Developing a registry of ongoing clinical trials receiving
Medicare reimbursement. In addition, HHS will review the
feasibility and advisability of using the information contained
in current NIH and FDA clinical trial registries to develop a
national registry of all clinical trials receiving Medicare
reimbursement. This new registry would provide a comprehensive
picture of the types oftrials ongoing, the participation rates,
and how patients can access the trials, in addition to
facilitating HCFA's ongoing review and oversight activities to
ensure that only covered services are billed and reimbursed.

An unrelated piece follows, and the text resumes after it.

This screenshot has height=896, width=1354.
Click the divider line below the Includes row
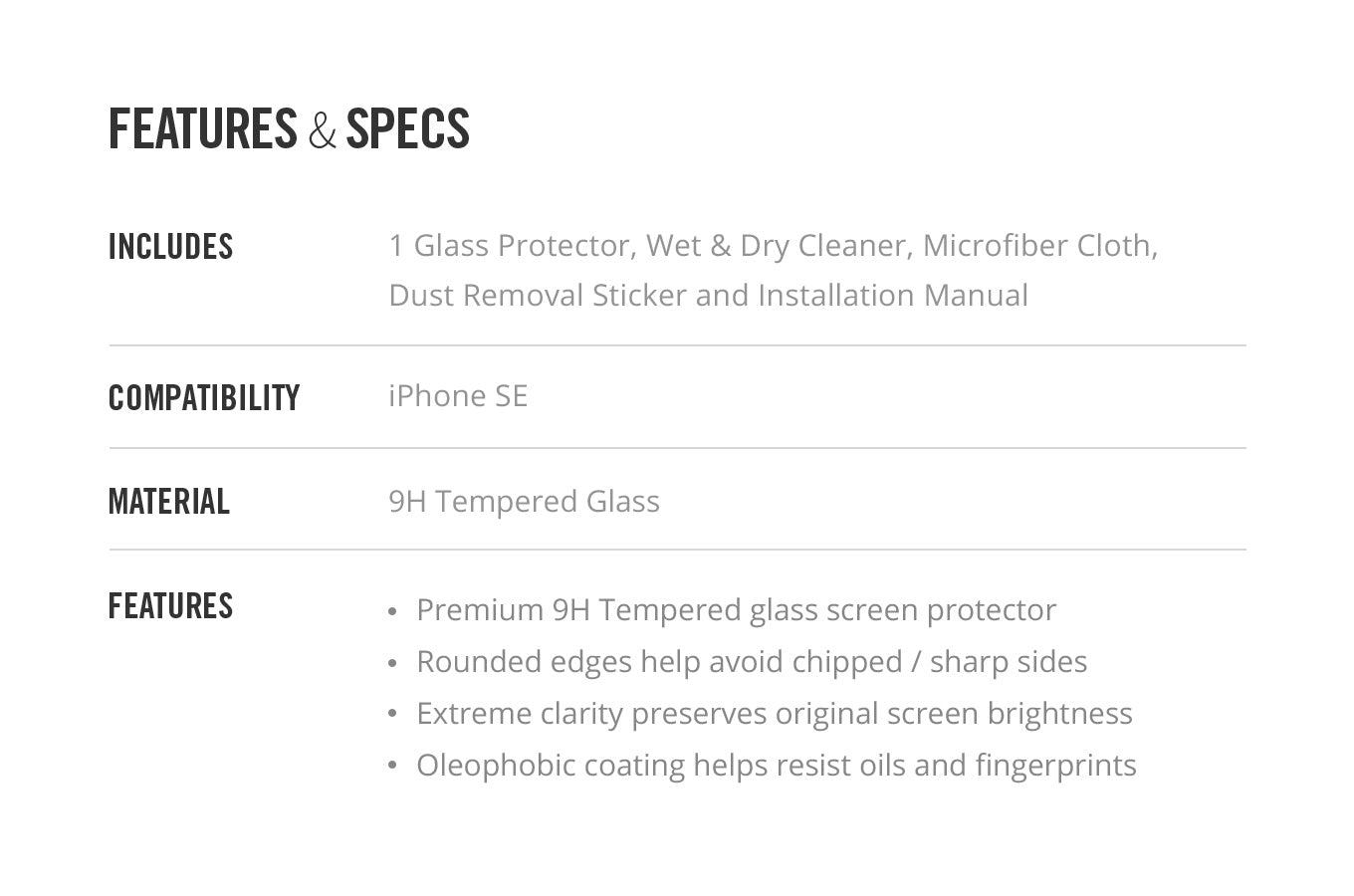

PRESIDENT CLINTON PRAISED THE BROAD BIPARTISAN SUPPORT FOR CANCERCLINICAL TRIAL COVERAGE IN MEDICARE AND CALLED FOR EXTENSION TO ALL
PRIVATE PLANS. The President singled out the longstanding commitment
of the Vice President, Senator Rockefeller, Senator Mack, Congresswoman
Johnson, Congressman Cardin, and Congressman Bentsen in advocating for
Medicare coverage for certain types of clinical trials. Their support
for this policy, in addition to the recently released Institute of
Medicine report, made a significant contribution towards this policy
revision. The President also called on the Congress to extend similar
enforceable provisions to all private plans for all types of clinical
trials, underscoring that the Norwood-Dingell Patients' Bill of Rights
legislation that is now stalled in the Congress has such provisions.

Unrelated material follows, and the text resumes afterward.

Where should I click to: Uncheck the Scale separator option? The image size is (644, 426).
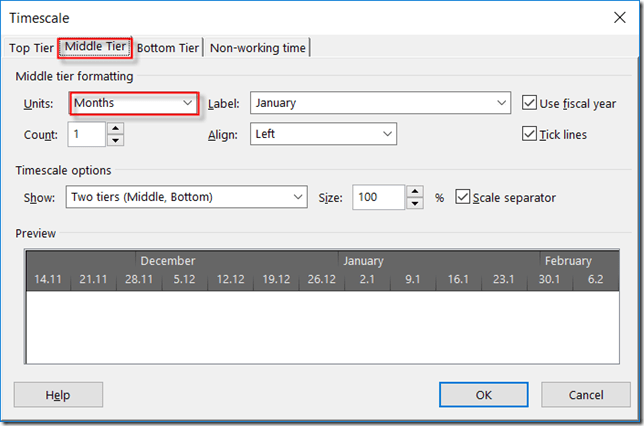point(462,198)
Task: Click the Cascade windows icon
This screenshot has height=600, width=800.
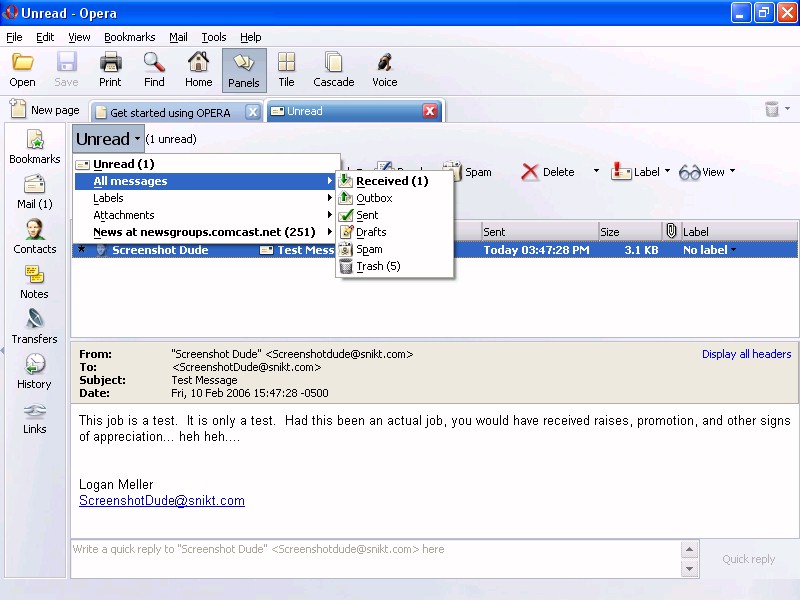Action: (333, 70)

LONGSTANDING COMMITMENT OF THE CLINTON-GORE ADMINISTRATION TO PROMOTING
BIOMEDICAL RESEARCH. Today's announcement underscores the longstanding
commitment of President Clinton and Vice President Gore to promoting
biomedical research and removing barriers to participation in clinical
trials providing access to cutting-edge treatment for Americans with
diseases such as cancer, heart disease, Alzheimer's, Parkinsons, and
diabetes. Since the beginning of the Clinton-Gore Administration,
funding for NIH has increased by $7.3 billion - an increase of 73
percent. Last year, NIH received $2.3 billion, a 15 percent increase
over FY 1999 funding levels, to build on the Administration's commitment
to biomedical research. As a result, NIH now supports the highest
levels of research ever on nearly all types of disease and health
conditions, making new breakthroughs possible in vaccine development and
use and the treatment of chronic and acute disease. President Clinton
recently announced that HHS is taking new steps to strengthen federal
oversight and increase the accountability of researchers conducting
clinical trials with human subjects in order to protect the safety of
individuals participating in all clinical trials. Actions include:
issuing new guidelines stating that investigators must obtain new
informed consent from participants after any event related to their
clinical trial that may affect their willingness to participate, and
proposing new civil monetary penalties of up to $250,000 per individual
and $1 million per institution to promote compliance with current
regulations. Finally, President Clinton signed an Executive Order
prohibiting every civilian federal department and agency from using
genetic information in any hiring or promotion action, removing any fear
of repercussion in the workplace and making individuals at risk of
hereditary diseases more likely to participate in clinical trials.